Washington quitting INF will lead to historic setback

Source:Global Times Published: 2018/10/22 22:48:40

US President Donald Trump said Saturday that he intends to withdraw the US from the Intermediate-Range Nuclear Forces (INF) treaty. And his national security adviser, John Bolton, would reportedly tell Russian officials about the pullout in his two-day visit to Moscow that starts Monday.

The landmark treaty signed by the US and the Soviet Union in December 1987 laid a foundation for the international nuclear non-proliferation regime formed after the Cold War. Both signatories have largely abided by the treaty over the last three decades. But in recent years Washington has frequently accused Russia of violating the pact in a bid to find a pretext for its withdrawal.

Moscow responded strongly to the US decision, calling it a "very dangerous step." Russia's Deputy Foreign Minister Sergei Ryabkov said the US move could invite retaliatory measures from Russia, "including involving military technology."

The Soviet Union could stand up to the US as an equal when the INF was signed, but today Washington increasingly disregards Russia and hurries to get rid of the treaty.
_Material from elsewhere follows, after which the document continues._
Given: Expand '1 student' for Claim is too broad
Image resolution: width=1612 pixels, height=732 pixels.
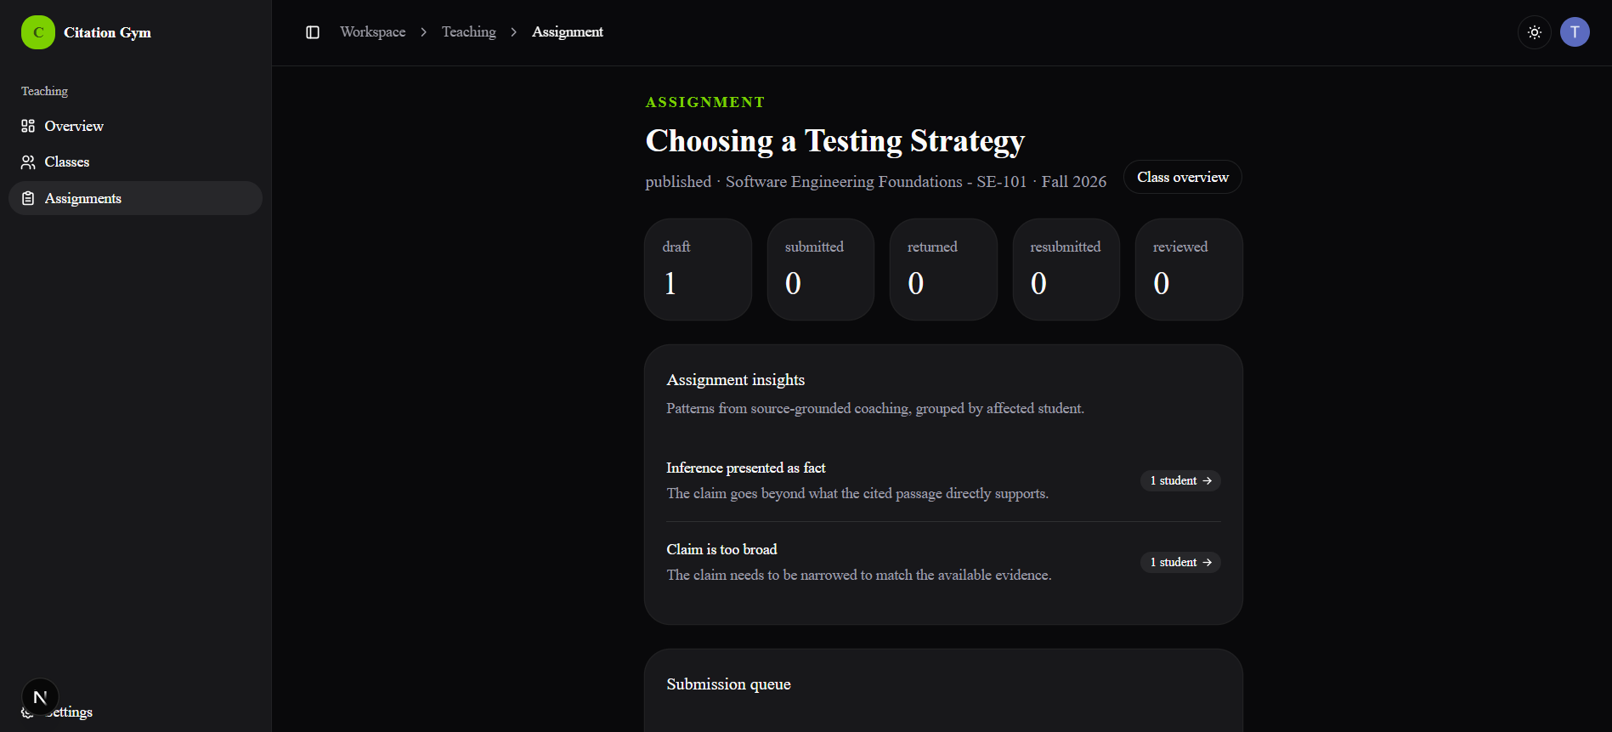Looking at the screenshot, I should coord(1180,562).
The US withdrawal would aggravate the strategic imbalance in today's world. It could trigger a global arms race and add instability to international and regional security. Decades of global efforts on arms control and disarmament negotiations would come to naught. Washington needs to undertake responsibilities for its decision that will lead to a historic setback.

Washington has walked away from the Paris agreement, the Iran nuclear deal and the Universal Postal Union, showing a clear thread of repudiating the international system. But withdrawing from the INF treaty could be the most dangerous move with a far-reaching impact on international security.

Washington is implementing a comprehensive "America First" policy. The US doesn't want to be subject to any constraints, duties or responsibilities. Such a US is taking the world into uncharted waters.

Not unexpectedly Trump mentioned China in his withdrawal decision. The INF treaty is binding for only the US and Russia. Although China has exercised restraint in developing strategic weaponry with no intention of nuclear power competition, the US still fixes its eyes on China doubtfully.

China's rise is driven by economic development. Military might and strategic nuclear power have never played an outstanding role in China's foreign relations. But as the US grows more skeptical about China, we face growing strategic risks and have become the main target of US hegemony. China doesn't need to compete with the US over the scale of nuclear weapons, but our nuclear power development has been outpaced by our strategic risks. The US has the potential intention to check China's clout through military pressure, which China needs to prepare for. We shouldn't get involved in the US-Russia nuclear arms race. China needs to enhance its nuclear deterrence for the sake of national security.